» **Brief**
The full set of entries below should be transcribed exactly.

[Dataset excerpts]
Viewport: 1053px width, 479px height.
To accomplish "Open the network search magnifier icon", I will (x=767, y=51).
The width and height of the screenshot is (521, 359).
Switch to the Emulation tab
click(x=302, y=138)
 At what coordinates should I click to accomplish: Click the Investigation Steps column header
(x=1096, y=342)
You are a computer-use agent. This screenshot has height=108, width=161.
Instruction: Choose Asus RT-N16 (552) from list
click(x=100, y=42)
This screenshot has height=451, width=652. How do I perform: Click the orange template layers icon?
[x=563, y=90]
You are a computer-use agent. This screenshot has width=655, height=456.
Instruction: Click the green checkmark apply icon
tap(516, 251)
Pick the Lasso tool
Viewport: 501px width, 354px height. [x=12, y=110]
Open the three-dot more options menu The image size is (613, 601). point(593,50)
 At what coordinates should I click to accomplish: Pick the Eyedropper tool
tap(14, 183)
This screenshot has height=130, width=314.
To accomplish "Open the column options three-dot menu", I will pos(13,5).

» **Solution for this task**
Viewport: 1053px width, 479px height.
To accomplish "Open the network search magnifier icon", I will (x=767, y=51).
The width and height of the screenshot is (521, 359).
Switch to the Emulation tab
click(x=302, y=138)
 At what coordinates should I click to accomplish: Click the Investigation Steps column header
(x=1096, y=342)
You are a computer-use agent. This screenshot has height=108, width=161.
Instruction: Choose Asus RT-N16 (552) from list
click(x=100, y=42)
This screenshot has height=451, width=652. How do I perform: Click the orange template layers icon?
[x=563, y=90]
You are a computer-use agent. This screenshot has width=655, height=456.
Instruction: Click the green checkmark apply icon
tap(516, 251)
Pick the Lasso tool
Viewport: 501px width, 354px height. [x=12, y=110]
Open the three-dot more options menu The image size is (613, 601). point(593,50)
 At what coordinates should I click to accomplish: Pick the Eyedropper tool
tap(14, 183)
This screenshot has height=130, width=314.
To accomplish "Open the column options three-dot menu", I will pos(13,5).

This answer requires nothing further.